=== REQUIRED ACTIONS ===
(1) Print the section of the Elingamite shipwreck entry that begins at the words "This information was" and stops after "not be updated.".
(2) In the Elingamite shipwreck entry, what did the Australian naval survey prove eight years after the wreck?

=== EXCERPTED TEXT ===
— begin —
This information was published in 1966 in An Encyclopaedia of New Zealand, edited by A. H. McLintock. It has not been corrected and will not be updated.

Up-to-date information can be found elsewhere in Te Ara.

DISASTERS AND MISHAPS – SHIPWRECKS

Contents


Elingamite

Another casualty of the Sydney-Auckland service was the Huddart Parker ship Elingamite, of 2,585 tons, which ran ashore on West Island in the Three Kings Group on 2 November 1902 and sank in 20 minutes with the loss of 45 lives. Steaming at half-speed through a thick fog, the ship could have been saved at the first sight of land, but for some reason the orders for stopping, or their execution, were delayed until it was too late. The Elingamite carried 136 passengers and a crew of 58, and 28 passengers and 17 of the crew died from drowning or exposure. A Court of Inquiry found the master, Captain E. B. Atwood, guilty of grossly negligent navigation and suspended his certificate, but eight years later an Australian naval survey proved that the charted position of Three Kings Islands was in error by as much as a mile and a half. Special legislation, passed to enable the Elingamite inquiry to be reopened, resulted in the Supreme Court completely exonerating Captain Atwood.
— end —
=== SUPPLIED MATERIAL ===
— begin —
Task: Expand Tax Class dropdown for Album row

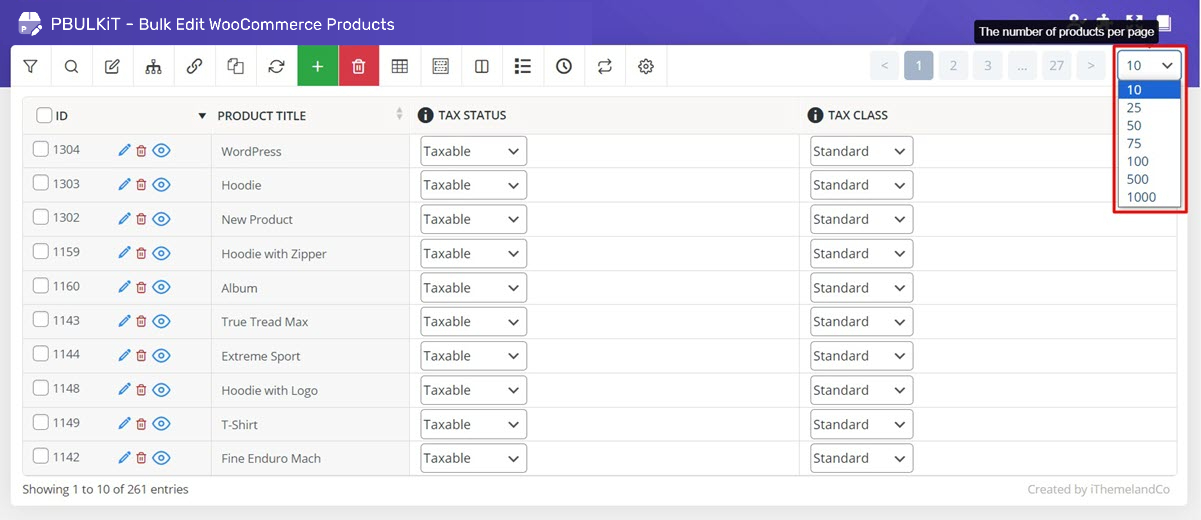Action: 861,288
— end —
=== SOLUTION SET ===
(1)
This information was published in 1966 in An Encyclopaedia of New Zealand, edited by A. H. McLintock. It has not been corrected and will not be updated.

(2) The charted position of the Three Kings Islands was in error by as much as a mile and a half.